This is the archived website of SI 486H from the Spring 2016 semester. Feel free to browse around; you may also find more recent offerings at my teaching page.

Problem 91

Garbled circuit simplification?

Due: April 26
Points: 2

In the Yao's garbled circuit construction we learned, Alice not only computes the garbled circuit and all the wire values, but she also sends Bob the encrypted wire values corresponding to her own inputs.

There is a potential for Alice to do some precomputation on the bits that she knows, basically simplifying the circuit before encrypting the gates and sending them to Bob.

For example, the circuit example we did in class is computing the function

\(f(a_1, a_2, b_1, b_2) = (a_1 \wedge b_1) \vee (a_2 \wedge b_2)\)

Depending on the values of \(a_1\) and \(a_2\) that Alice knows, she might be able to simplify the circuit and remove some gates before encrypting the truth tables and sending them to Bob. This would save her time in computing the truth tables and in evaluating the circuit. Hooray!

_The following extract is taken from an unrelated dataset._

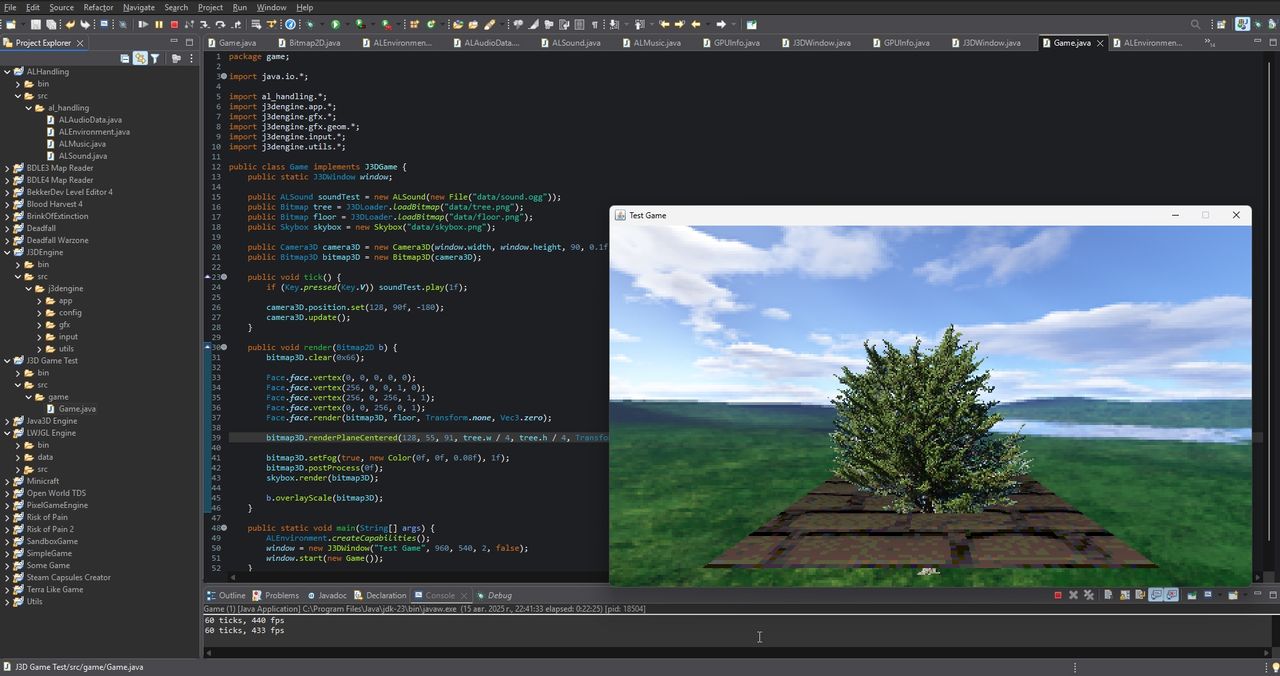Open the toolbar Search magnifier
This screenshot has height=676, width=1280.
coord(1196,24)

However, if Alice simplifies the circuit "too much", it might leak some information to Bob about her values. For example, in the circuit above, if \(a_1 = 0\) and \(a_2 = 0\), then Alice knows the function result will always be 0. So she could technically remove all the gates from the circuit entirely! But that would also reveal to Bob that her inputs were both 0's, so that would be bad.

For this problem, I want you to describe in general terms and using some clear examples what kind of circuit simplifications would be "safe" for Alice to perform without tipping Bob off as to her inputs. Then describe the circuit that Alice should actually send to Bob for the example above when \(a_1 = 0\) and \(a_2 = 1\).